The on period of the gate signal includes a precharging period and a charging period for the pixel signal.

In order to change the interval of the gate signal, the interval of the gate masking signal is adjusted or the output timing of the gate masking signal is adjusted.

According to an exemplary embodiment of the present invention, a horizontal line and a polarity of a pixel signal are changed by appropriately adjusting and outputting an on-section of a gate signal between horizontal lines using a gate masking signal in a liquid crystal display device to which a two-dot inversion driving method is applied. Luminance differences between horizontal lines that do not occur are not generated, whereby a horizontal line phenomenon due to luminance differences between horizontal lines can be reliably prevented from occurring.

Hereinafter, exemplary embodiments of the present invention will be described in detail with reference to the accompanying drawings.

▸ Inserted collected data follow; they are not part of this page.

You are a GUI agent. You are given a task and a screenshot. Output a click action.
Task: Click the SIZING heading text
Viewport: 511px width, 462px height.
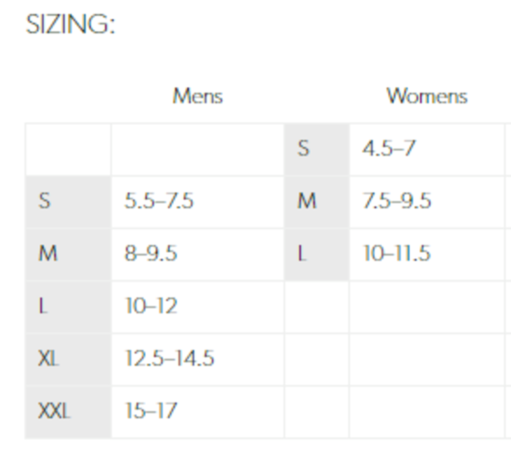pos(71,25)
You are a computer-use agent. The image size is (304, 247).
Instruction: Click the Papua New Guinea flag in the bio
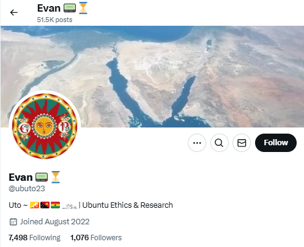click(45, 205)
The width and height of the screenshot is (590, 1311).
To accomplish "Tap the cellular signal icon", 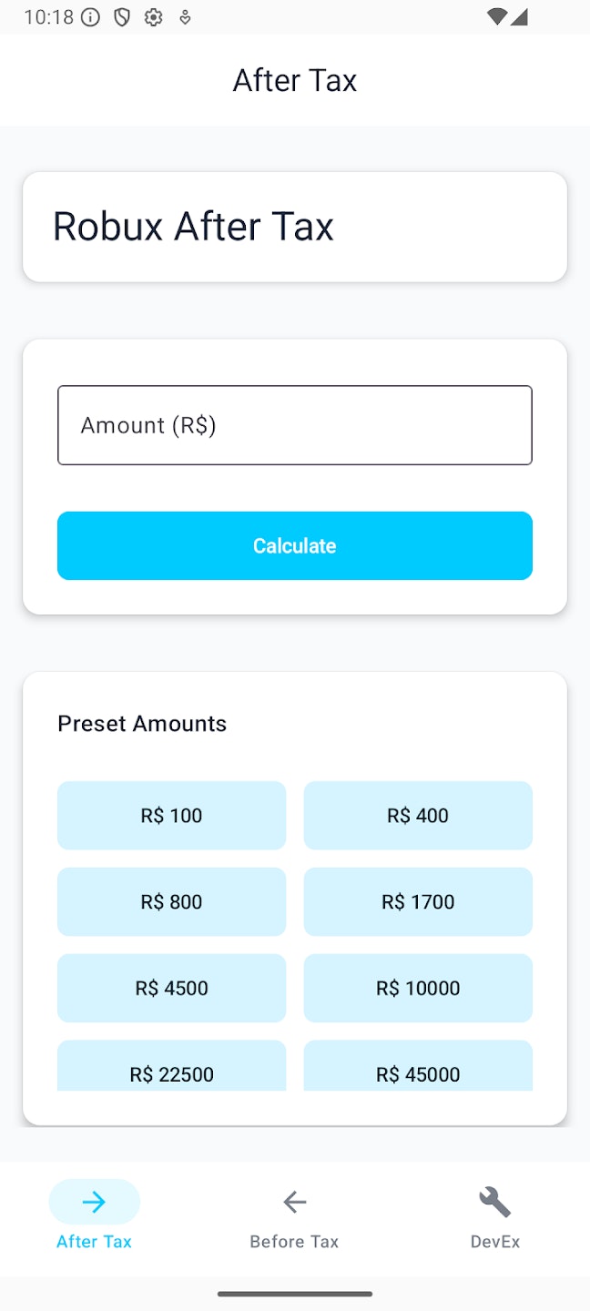I will 519,17.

FIG. 6 is a block diagram showing an embodiment of a driving apparatus of a two-dot inversion liquid crystal display according to the present invention. As shown in FIG. 6, the driving of the gate driver 62 and the data driver 63 is controlled. The gate masking signal is used to output the gate control signal GDC and the data control signal DDC, and to turn on the respective gate signals for the horizontal line having no polarity change and the horizontal line having the polarity change of the pixel signal. A timing controller 61 for adjusting and outputting differently; A gate driver 62 outputting the gate signal supplied from the timing controller 61 to the gate lines GL1 to GLn of the liquid crystal panel 64; A data driver 63 for supplying a pixel signal to each of the data lines DL1 to DLm of the liquid crystal panel 64; The liquid crystal cells arranged in a matrix form by the gate signal and the pixel signal are respectively driven to display an image.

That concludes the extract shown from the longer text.